Grammar Hounds On Display


j
 Share

Recommended Posts

http://www.canberratimes.com.au/act-news/new-class-range-at-grammar-is-k9-20130225-2f28k.html

New class range at Grammar is K-9

26/02/13, 3:00 AM

post-806-136184180592_thumb.jpg

Preschool pupils, from left, Konstantina Tsoulias, Joseph Katsanevakis, Emily Bodman and Oscar Dunbar play with their canine friends.

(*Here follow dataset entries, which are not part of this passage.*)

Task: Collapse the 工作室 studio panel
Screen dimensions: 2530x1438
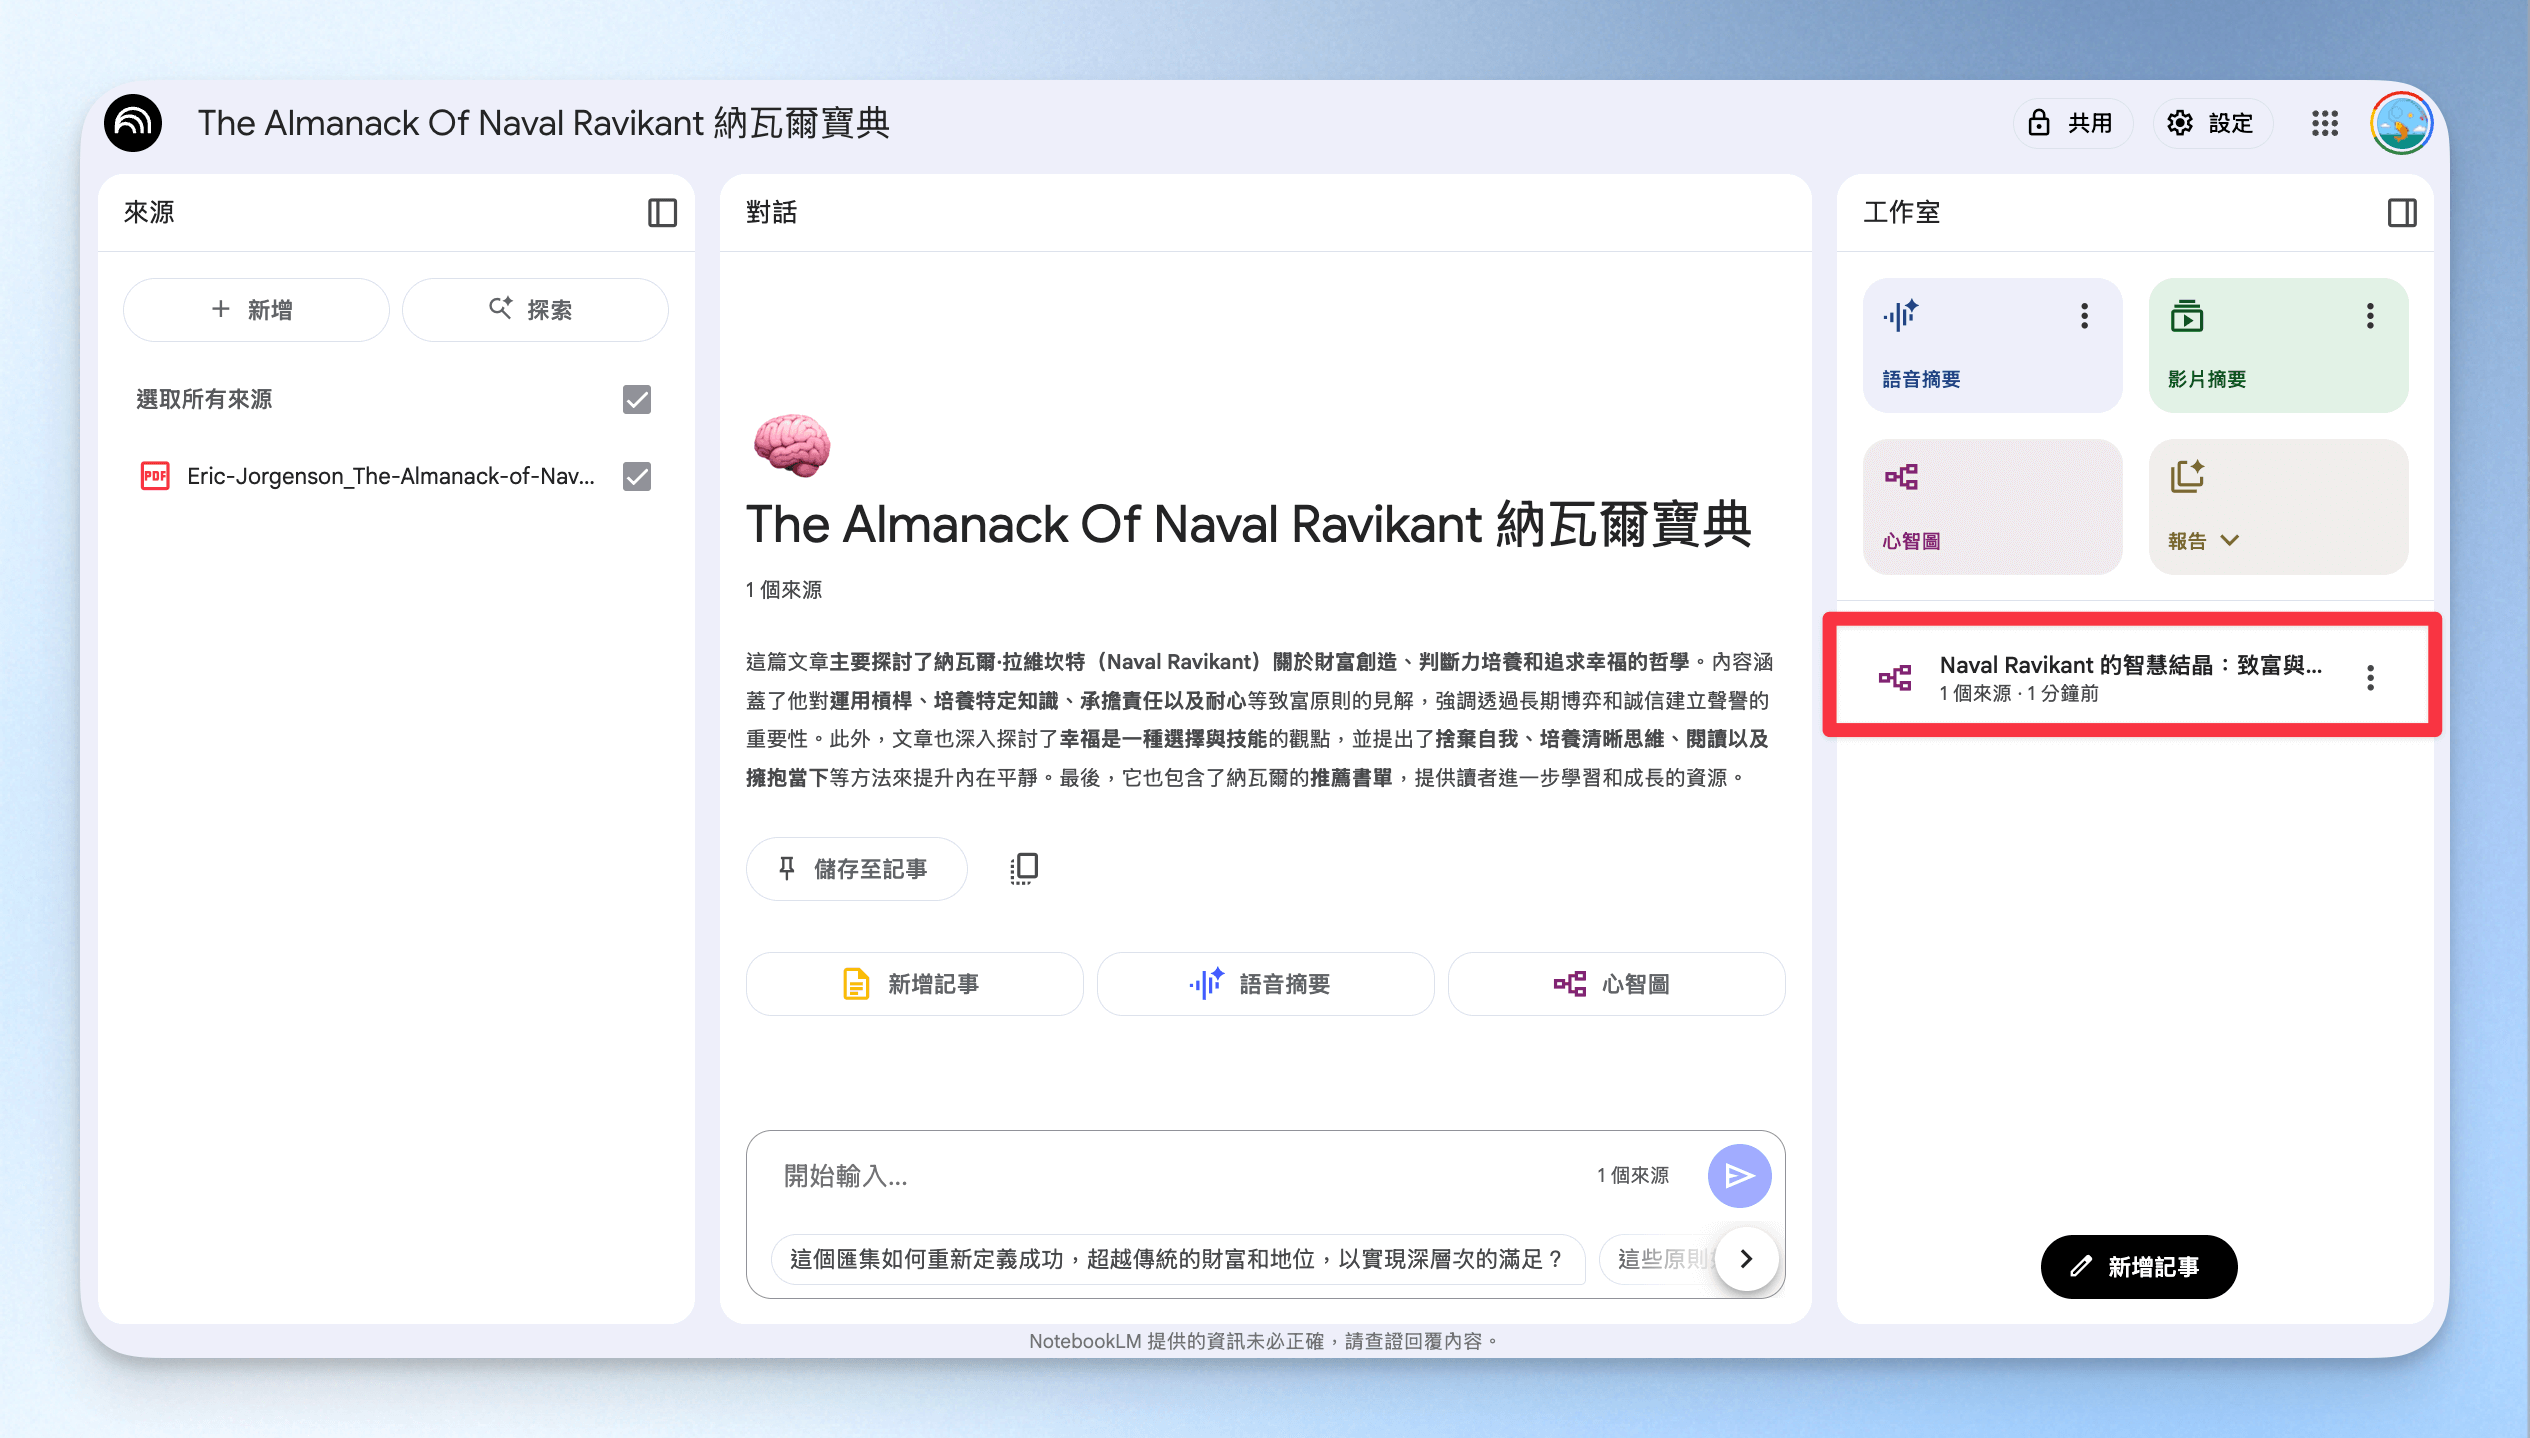Action: pyautogui.click(x=2402, y=212)
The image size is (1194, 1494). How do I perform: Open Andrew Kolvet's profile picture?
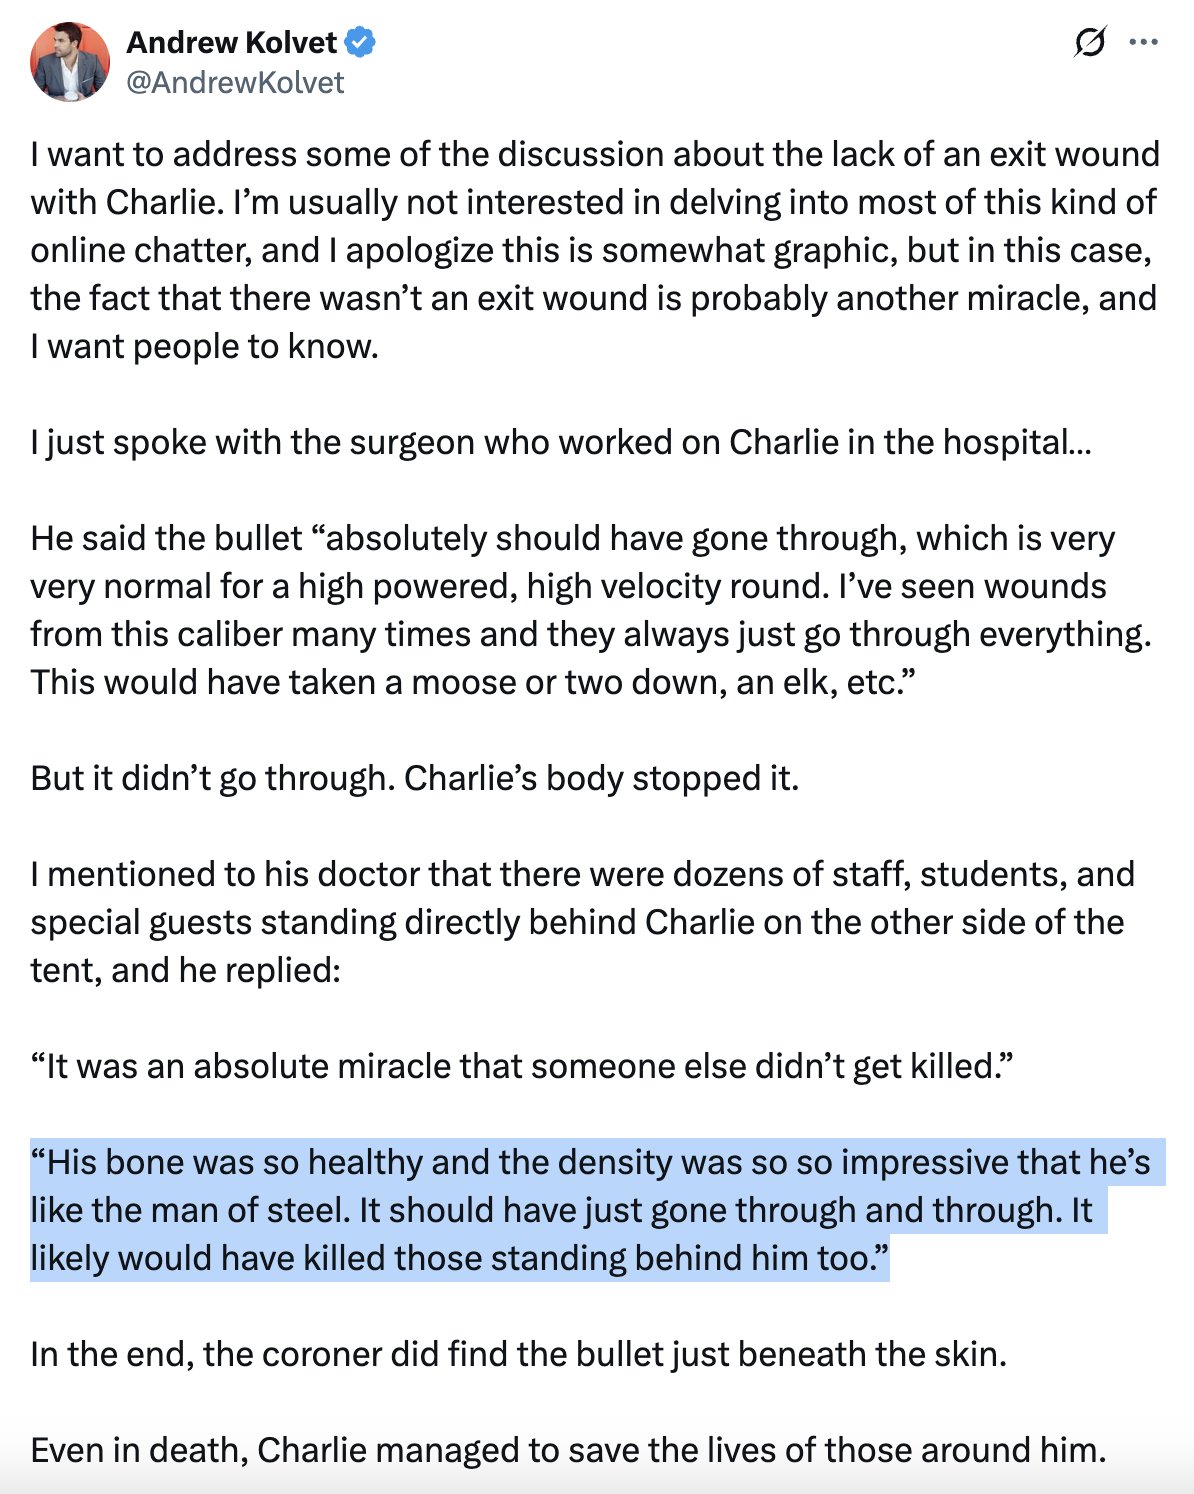point(70,61)
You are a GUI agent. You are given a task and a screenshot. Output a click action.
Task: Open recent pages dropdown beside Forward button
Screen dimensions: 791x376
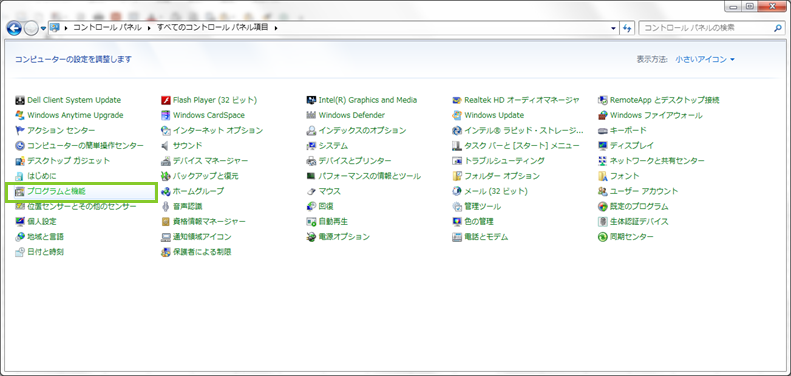click(x=43, y=28)
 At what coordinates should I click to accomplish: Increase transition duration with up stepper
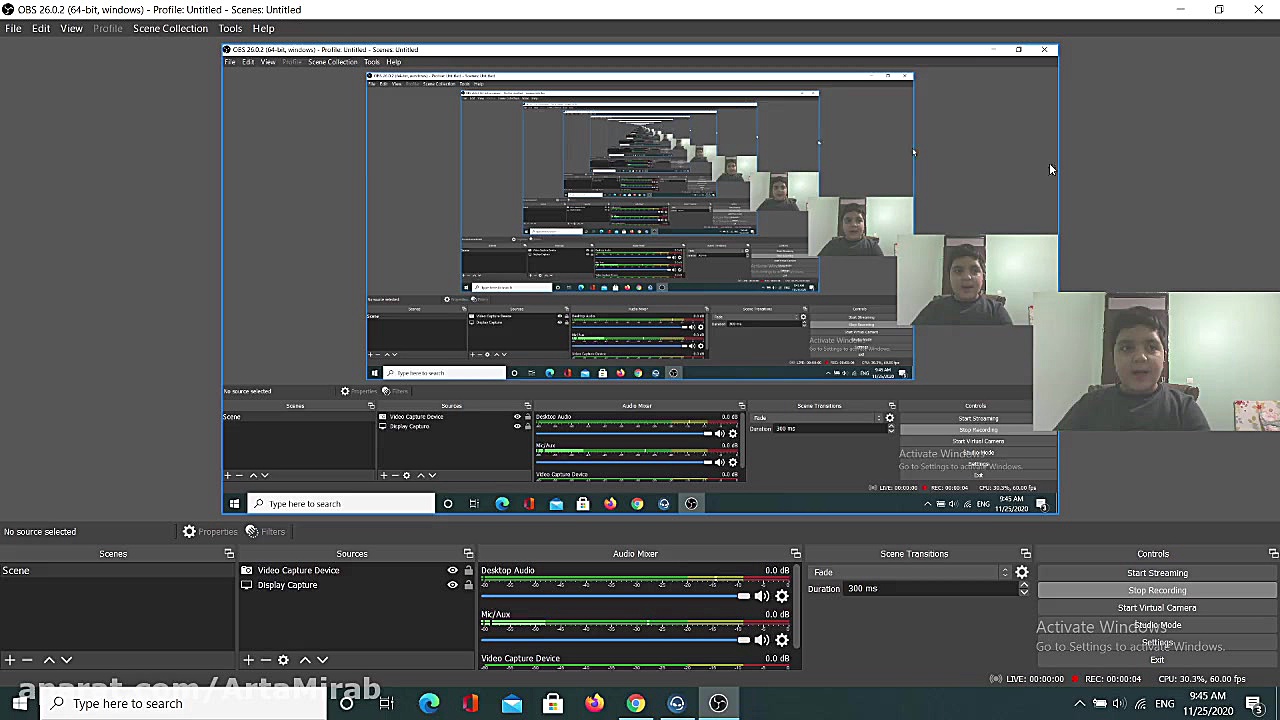(1024, 584)
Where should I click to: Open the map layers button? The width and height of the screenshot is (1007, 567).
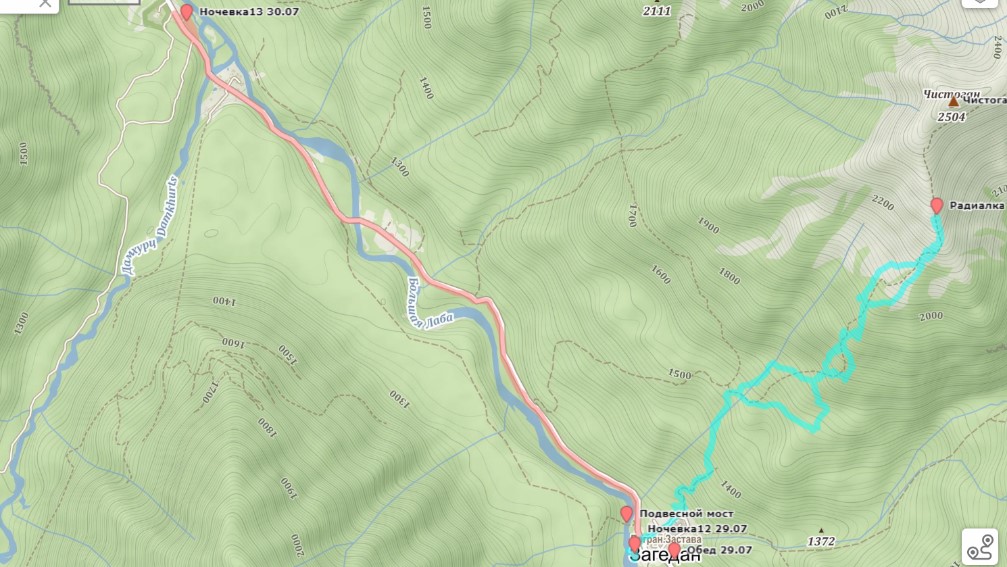coord(981,3)
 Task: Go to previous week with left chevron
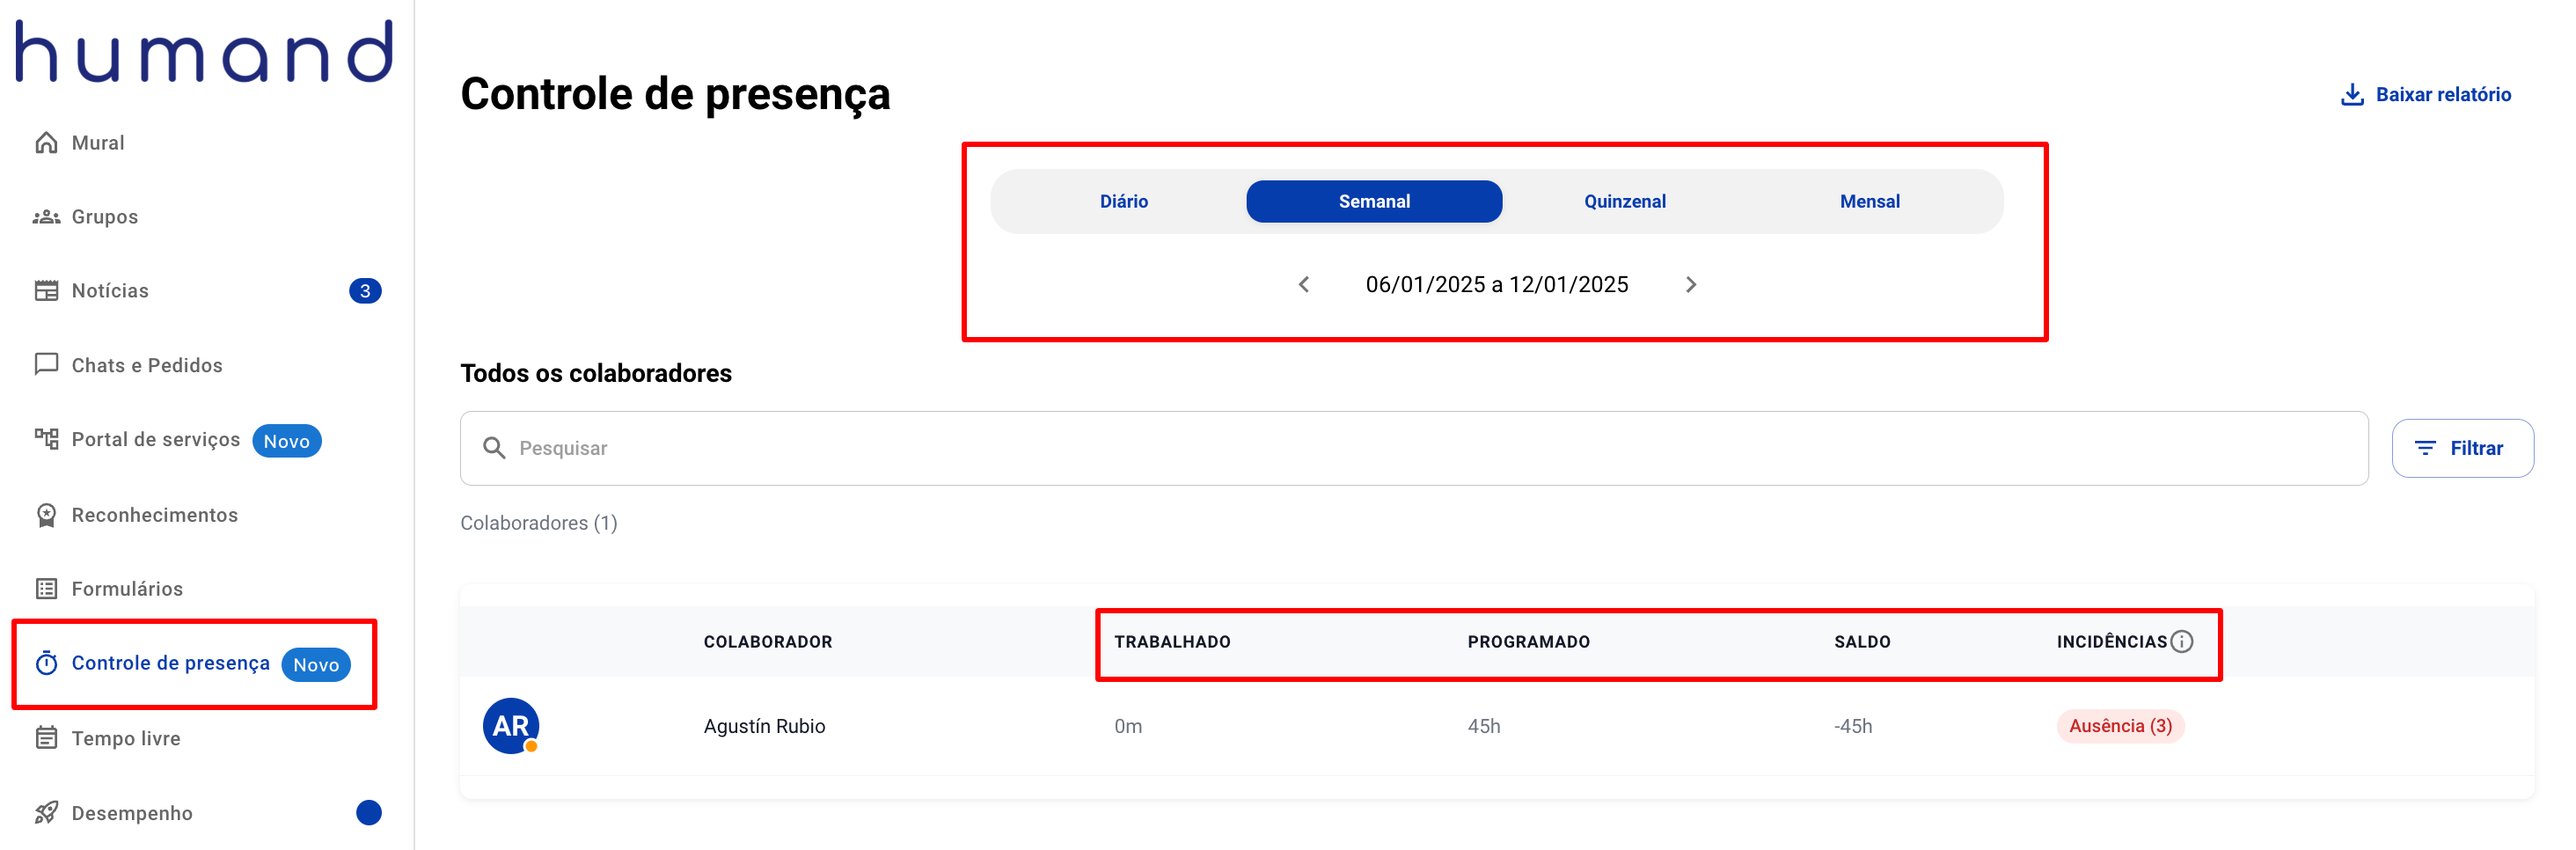coord(1304,285)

Photo: Rohan Thomson

Ten lucky dogs occupying a pristine grassy quadrangle at Canberra Grammar School will leave on Thursday for a new home on the cliffs of Bermagui.

Yes, last Friday, your social-climbing, working-class columnist visited Canberra Grammar (going in by the tradesman's entrance) to do some tradesman's work, and was amazed to see the dogs at large on the grass.

But a closer examination revealed them to be sculpted dogs, arranged in a clever artistic installation by Dinah Vandermeys and Trevor Dunbar.

Dunbar, a teacher at Canberra Grammar and manager of the school's gallery and its art matters, tells us, laughing: ''They're the perfect dogs [especially for dignified quadrangles] because they don't shit and they don't bark!''

These Hounds of Grammar - about to bound away to the Sculpture on the Edge festival at Bermagui - don't do these things because instead of being of flesh and blood, they consist of steel coated with polyurethane.

Dunbar imagines that one day people might commission sculpted portraits like these of beloved but deceased dogs and put their ashes in the cavities.

Both Dunbar and Vandermeys, who teaches art at a school in Yass, are dog lovers and have pets of their own. The ''magnificent 10'' were sculptured based on their dogs and others belonging to their friends.

''They're all Canberra dogs,'' Dunbar says, adding mention of his chocolate labrador and golden retriever.

The Hounds all have unremarkable pet names like Freda, Lucky and Polly.

Dunbar is pleased that installed groups of dogs like these, looking so carefree and so, so silly, ''change the mood of a place''.

This quadrangle was once a formal, corseted spot ''but now the whole tone … has been changed. They make people happy. It's become a huge playground.''

He says all of the children at the school have enjoyed the dogs' temporary company (they have been there since February 9 as part of the Artbeat exhibition) but that the youngest ones in particular ''have gone berserk'' when given the chance to play around them.

As well as not making a mess or barking or spreading fleas, these dogs have the extra virtue, Dunbar says, that when you take them anywhere in the car (as he is about to do), ''they just fold up flat'' and, of course, they don't jump around in the car or vomit.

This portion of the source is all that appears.